Henrietta: Well, I think 2025 kept us on our toes from an investment perspective. We're expecting the same over the course of this year in 2026. And I think this is going to throw up a lot of opportunities. We talked about issuance in the AI infrastructure space and the energy to power that infrastructure. I think we're expecting a lot of issuance there, and that, as fixed income investors, is going to be something to look at. And be also a little cautious about the relative value, because this is going to change the balance sheets of the companies that are investing in that space. So, a lot of opportunity there. We talked about pressure points. Kofi talked about the grid. He talked about rare earths. That has the potential to create pricing spikes over the course of the year, depending on how these potential bottlenecks evolve. I think that is something to think about from an investment perspective—and to really sort of think about it as an ecosystem, not as sort of individual companies there. Building on the AI theme, one thing that's going to be really interesting to sort of start seeing this year is, and I'm going to steal the theme from one of our equity teams here, they are looking at AI through this lens for AI users. Last year was all about experimentation and trying things out in the AI space. We are going to move toward more implementation, and we need to see more implementation. So, I think that's going to be a really interesting theme for investors as well and might start changing the sort of competitive dynamics in the industry and industries generally across the economy—definitely something to watch.

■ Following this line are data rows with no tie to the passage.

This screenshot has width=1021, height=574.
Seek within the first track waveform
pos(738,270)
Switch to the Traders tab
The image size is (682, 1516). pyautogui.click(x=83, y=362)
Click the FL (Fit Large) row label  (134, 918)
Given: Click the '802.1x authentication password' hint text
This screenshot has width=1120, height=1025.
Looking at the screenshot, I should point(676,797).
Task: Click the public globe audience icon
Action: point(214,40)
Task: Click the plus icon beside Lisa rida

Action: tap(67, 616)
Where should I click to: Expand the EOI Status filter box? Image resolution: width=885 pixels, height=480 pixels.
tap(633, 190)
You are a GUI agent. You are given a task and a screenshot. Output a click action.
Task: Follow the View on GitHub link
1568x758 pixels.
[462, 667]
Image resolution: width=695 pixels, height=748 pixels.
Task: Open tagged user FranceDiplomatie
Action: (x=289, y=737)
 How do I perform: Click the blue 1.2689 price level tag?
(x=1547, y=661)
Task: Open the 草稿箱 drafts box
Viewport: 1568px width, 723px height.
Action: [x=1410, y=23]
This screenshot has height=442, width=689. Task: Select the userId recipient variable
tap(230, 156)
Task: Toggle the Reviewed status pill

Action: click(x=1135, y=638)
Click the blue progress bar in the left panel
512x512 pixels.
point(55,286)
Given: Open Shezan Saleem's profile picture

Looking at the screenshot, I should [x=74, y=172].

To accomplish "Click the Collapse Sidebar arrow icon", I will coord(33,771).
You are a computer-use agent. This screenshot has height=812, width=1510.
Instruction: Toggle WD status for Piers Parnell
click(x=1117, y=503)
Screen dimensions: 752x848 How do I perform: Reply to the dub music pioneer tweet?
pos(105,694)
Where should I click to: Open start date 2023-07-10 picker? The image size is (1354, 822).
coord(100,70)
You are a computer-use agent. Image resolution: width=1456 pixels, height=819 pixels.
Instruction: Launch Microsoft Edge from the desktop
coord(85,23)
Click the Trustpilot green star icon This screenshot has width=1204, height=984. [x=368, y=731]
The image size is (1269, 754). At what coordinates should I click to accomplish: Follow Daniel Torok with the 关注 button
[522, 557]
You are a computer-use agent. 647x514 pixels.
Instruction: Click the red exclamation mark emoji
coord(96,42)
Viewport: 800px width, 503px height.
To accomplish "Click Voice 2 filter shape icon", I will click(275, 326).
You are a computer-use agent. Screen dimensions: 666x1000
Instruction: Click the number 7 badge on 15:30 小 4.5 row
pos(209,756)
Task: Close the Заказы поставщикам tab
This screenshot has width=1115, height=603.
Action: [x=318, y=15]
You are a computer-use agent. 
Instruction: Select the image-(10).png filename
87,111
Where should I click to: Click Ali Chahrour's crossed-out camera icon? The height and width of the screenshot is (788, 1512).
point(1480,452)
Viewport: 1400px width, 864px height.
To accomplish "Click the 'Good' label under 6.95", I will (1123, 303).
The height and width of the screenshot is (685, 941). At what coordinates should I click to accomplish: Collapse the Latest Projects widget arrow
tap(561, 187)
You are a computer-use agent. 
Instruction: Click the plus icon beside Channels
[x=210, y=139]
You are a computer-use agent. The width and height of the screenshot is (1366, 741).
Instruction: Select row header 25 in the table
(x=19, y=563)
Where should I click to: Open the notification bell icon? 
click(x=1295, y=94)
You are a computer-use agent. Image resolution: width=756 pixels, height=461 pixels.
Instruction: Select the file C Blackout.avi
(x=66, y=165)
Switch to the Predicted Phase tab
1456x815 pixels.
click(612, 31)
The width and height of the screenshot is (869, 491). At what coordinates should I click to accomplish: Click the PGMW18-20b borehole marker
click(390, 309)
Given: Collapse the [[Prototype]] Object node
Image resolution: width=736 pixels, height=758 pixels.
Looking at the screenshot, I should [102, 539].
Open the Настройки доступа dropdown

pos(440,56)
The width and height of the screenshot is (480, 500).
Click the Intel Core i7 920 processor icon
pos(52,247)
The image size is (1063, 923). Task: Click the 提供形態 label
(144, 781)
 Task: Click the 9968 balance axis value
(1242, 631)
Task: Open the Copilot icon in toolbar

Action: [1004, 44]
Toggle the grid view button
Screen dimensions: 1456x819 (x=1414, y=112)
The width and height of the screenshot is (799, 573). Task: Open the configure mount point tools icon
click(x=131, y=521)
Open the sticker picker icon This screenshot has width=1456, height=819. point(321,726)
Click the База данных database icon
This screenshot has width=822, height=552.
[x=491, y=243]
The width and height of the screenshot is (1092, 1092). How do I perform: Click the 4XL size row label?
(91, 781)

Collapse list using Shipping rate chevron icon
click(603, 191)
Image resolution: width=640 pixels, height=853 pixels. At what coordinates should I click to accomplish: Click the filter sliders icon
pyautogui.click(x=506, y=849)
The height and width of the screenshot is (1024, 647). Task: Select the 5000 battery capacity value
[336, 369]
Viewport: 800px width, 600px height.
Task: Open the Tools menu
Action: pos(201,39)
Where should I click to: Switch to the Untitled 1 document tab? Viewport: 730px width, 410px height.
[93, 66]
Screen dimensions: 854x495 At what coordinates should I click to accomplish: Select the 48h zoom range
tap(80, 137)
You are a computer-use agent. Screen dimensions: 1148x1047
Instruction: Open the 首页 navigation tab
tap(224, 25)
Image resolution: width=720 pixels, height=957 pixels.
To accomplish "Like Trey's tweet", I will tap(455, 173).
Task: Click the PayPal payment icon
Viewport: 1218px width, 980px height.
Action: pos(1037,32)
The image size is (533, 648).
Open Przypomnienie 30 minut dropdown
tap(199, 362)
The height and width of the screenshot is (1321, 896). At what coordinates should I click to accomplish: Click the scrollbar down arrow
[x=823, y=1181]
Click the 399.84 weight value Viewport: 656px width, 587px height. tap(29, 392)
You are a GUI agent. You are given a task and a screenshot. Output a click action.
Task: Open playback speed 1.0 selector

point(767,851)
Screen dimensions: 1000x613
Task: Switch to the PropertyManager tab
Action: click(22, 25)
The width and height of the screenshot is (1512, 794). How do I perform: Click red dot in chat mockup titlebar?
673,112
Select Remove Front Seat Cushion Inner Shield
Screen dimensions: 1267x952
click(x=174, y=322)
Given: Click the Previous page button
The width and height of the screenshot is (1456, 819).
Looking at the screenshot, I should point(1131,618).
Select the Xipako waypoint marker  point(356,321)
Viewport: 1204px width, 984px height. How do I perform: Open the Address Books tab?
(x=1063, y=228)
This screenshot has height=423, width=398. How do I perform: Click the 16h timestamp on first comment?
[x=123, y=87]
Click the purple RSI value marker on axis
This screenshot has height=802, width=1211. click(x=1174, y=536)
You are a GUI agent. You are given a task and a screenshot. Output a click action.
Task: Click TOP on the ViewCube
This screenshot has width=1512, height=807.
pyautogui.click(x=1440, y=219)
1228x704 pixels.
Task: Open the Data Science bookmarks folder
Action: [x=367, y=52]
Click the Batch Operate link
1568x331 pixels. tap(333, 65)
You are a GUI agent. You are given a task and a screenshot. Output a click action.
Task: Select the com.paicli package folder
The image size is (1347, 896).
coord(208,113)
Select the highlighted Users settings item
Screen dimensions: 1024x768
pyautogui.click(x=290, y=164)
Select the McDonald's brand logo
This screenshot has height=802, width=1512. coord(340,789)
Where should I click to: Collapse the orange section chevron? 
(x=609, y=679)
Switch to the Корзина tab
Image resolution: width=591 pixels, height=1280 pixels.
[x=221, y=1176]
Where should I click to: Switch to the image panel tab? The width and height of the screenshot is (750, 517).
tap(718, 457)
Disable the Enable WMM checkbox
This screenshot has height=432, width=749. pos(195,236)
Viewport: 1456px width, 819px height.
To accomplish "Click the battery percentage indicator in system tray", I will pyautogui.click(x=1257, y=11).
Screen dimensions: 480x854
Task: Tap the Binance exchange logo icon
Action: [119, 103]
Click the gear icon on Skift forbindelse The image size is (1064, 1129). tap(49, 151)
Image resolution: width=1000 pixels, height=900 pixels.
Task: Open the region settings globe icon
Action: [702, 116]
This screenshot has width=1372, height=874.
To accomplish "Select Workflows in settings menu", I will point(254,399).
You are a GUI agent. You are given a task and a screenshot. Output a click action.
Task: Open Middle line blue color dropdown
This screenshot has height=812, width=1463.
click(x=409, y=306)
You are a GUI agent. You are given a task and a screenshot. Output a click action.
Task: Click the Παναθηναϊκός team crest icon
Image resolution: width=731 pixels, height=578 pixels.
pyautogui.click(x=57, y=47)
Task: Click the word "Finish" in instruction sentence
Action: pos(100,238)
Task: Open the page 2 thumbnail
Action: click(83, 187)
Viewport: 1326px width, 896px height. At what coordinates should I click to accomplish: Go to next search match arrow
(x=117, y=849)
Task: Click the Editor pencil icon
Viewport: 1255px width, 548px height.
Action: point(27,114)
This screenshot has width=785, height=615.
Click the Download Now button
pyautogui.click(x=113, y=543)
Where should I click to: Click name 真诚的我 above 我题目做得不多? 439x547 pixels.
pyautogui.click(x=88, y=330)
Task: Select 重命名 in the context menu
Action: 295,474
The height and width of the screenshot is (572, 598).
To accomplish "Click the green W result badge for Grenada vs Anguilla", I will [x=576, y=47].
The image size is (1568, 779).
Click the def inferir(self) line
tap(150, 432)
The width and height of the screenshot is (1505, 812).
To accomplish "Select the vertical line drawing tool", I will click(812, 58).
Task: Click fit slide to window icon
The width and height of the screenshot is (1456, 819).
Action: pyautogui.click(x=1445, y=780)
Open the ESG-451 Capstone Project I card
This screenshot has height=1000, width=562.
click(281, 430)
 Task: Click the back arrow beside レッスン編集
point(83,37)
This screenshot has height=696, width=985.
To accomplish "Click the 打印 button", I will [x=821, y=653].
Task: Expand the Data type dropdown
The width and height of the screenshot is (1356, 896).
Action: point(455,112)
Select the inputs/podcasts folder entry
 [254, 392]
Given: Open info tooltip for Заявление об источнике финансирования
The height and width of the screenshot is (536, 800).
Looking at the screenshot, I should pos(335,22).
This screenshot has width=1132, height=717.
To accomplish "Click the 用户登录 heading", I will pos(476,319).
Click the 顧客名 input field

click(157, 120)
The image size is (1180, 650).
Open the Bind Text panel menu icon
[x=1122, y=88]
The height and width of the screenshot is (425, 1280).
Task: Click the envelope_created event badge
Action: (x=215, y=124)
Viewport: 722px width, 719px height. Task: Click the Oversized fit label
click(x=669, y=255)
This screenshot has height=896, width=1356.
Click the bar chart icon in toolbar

Mark: We are out of time; we have to leave it there. Henrietta Pacquement, Kofi Mbuk, thank you very much. And thank you for watching. Do have a look below the player—we’ve got a link to the Sustainability Outlook 2026: What's on Our Radar? There's also a link to other materials on climate transition investing resources. From all of us here, goodbye for now.
Key takeaways
- AI, power demand, and infrastructure are reshaping sustainability investing
The AI and data centre boom is driving an unprecedented surge in electricity, requiring massive capital investment. This creates opportunities in power utilities, grid infrastructure, and bond issuance, but also introduces sustainability risks such as water stress, grid bottlenecks, and power curtailment that investors must actively assess. - Natural gas is re emerging as a short term transition fuel—under scrutiny
Natural gas is playing a critical role in meeting near term power needs due to speed to market, especially as AI accelerates electrification. While recognised as a transition, its use poses challenges for net zero ambitions. The key issue for sustainability investors is duration and discipline—engaging with utilities to ensure gas is a temporary bridge alongside credible pathways toward renewables and nuclear. - Rare earths are a growing geopolitical and investment risk
China’s dominance of rare earth metals creates significant supply chain and pricing risks, particularly for downstream players like semiconductors and AI hardware firms. Although a $2 trillion global investment push aims to diversify supply, meaningful impact is unlikely before 2050, leaving investors exposed in the interim and making geopolitical risk a core consideration in portfolio construction.